When we look at pictures of a field, a tractor, or a packing house, we usually see men at work. Men irrigating, men driving, men on forklifts, leaders in charge of day laborers in the fields, managers, and owners. And it may seem that men dominate the labor aspect of agriculture. However, the reality is that without the support of women, without their hard work, without their intuition, without their intelligence and leadership, harvesting the succesess of this industry would not be possible.
Internationally, women are the key component of food production. This is especially true in developing countries, which are generally where the most food challenges exist. According to the United Nations, women represent 40% of the agricultural workforce in the world and 50% in regions such as Africa and Asia.
However, despite their strong presence, they face challenges in terms of land ownership, lower wages, and salaries, as well as less access to benefits and credit. According to FAO, if these challenges were overcome, agricultural production in developing countries would increase by 2.5% to 4%, which would bring about a 12% to 17% reduction in the number of people suffering from malnutrition in the world. IICA speaks of between 100 and 150 million people who could stop suffering from hunger.
In Mexico, according to SADER, 15% of growers in the countryside are women. They also represent 43% of the farm labor force. Being the national disadvantages very similar to those faced globally and that we have mentioned above.
Sinaloa stands out in terms of the importance of women in the productive sector. We have women participating in the harvest, in the packing of vegetables, taking care of children in daycare centers, teaching in schools, and as doctors attending to workers. They are also in charge of day laborers in the fields leading groups of collaborators. They are in the office as accountants and many also have important managerial responsibilities.
We recently spoke with some of them, and they shared their experiences with us.
Marisol Castro Sandoval is the Manager of Innovation and Continuous Improvement at an important tomato exporting company in Sinaloa and believes that in the agricultural sector, women’s contribution goes from direct crop production to bringing food to the home table. Sofia Colio is Head of Continuous Improvement and Safety at another well-known company and comments that today women play a leading role in the agricultural sector because they have demonstrated their ability to overcome the challenges they face daily.
Yadira Soto is also from Sinaloa and is a Social Work Coordinator and emphasizes that today women play different roles in society. They are workers, mothers, independent, and of course great pillars of the economy of our country. Yareli Sarabia is the Food Safety Coordinator at another cucumber grower and exporter and tells us that in the region’s agricultural companies there is increasing participation of women in the industry doing work that men do and where there is equality between them.

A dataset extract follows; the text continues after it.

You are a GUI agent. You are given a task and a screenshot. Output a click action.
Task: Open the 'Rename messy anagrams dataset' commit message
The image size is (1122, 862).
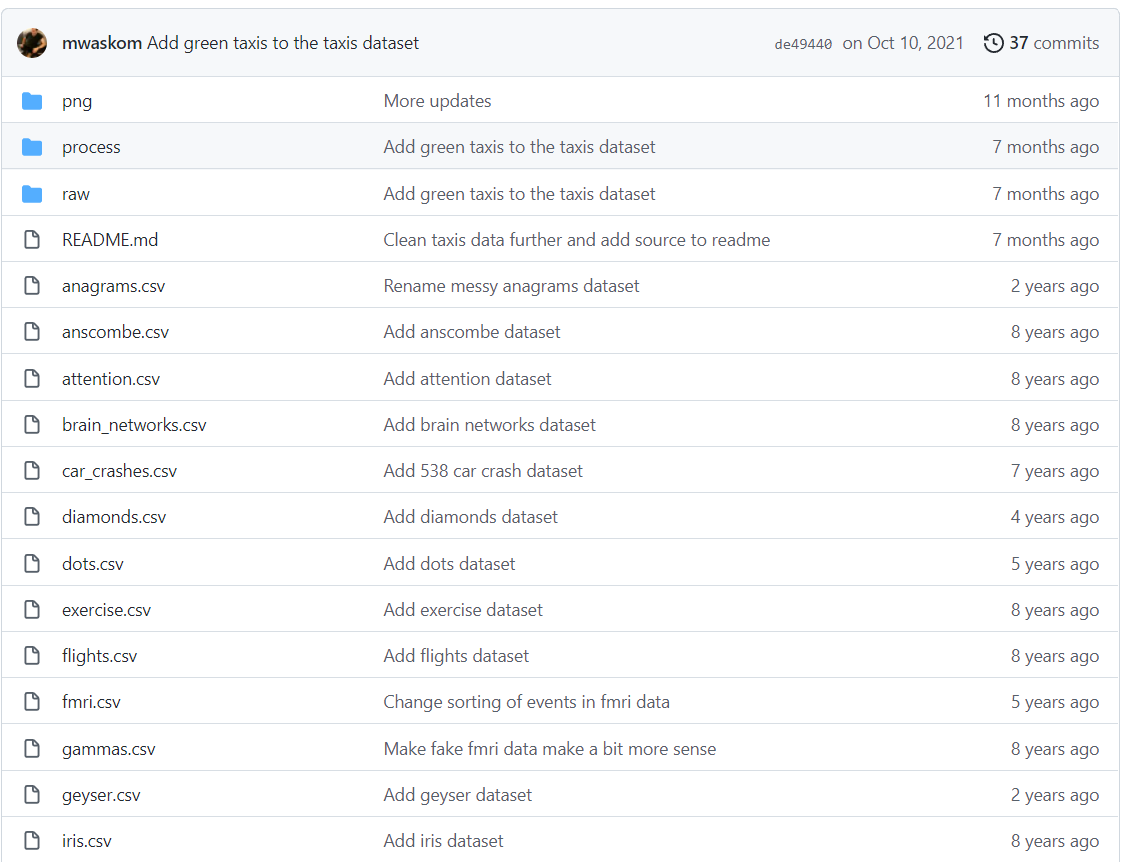click(x=511, y=286)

Livier Ugalde Armenta works at an export company in Villa Juarez and tells us that being a woman in the agricultural sector has been a great challenge, but at the same time, she is proud to know that her leadership contributes to the development of the community and the country. Griselda Camacho Beltran is the Food Safety Coordinator in Los Mochis and is proud to belong to that third of the world’s population dedicated to agriculture, where working women are recognized for their work in society.
Miriam Prado is a Food Safety and Security Supervisor in a company that has been exporting bell peppers to North America for decades and she tells us that magic is not necessary to change the world, but the involvement of women with their great inner power is necessary to achieve it. Liliana German is a social worker and emphasizes that the participation of women in the sector is decisive and generates pride and admiration to see the dedication and enthusiasm of those who dedicate themselves to this work.
Laura Villa is a Quality and Food Safety Control Supervisor and insists that women no longer play a single role because nowadays they are independent and autonomous. Women play a dual role, first in the home, but no less important in their development and that of the economies of the countries.
It should be noted that in Eleven Rivers Growers 50% of the team are women and collaborate and lead in the areas of administration, communication, and auditing.
Long live women and their great contribution to the agri-food sector!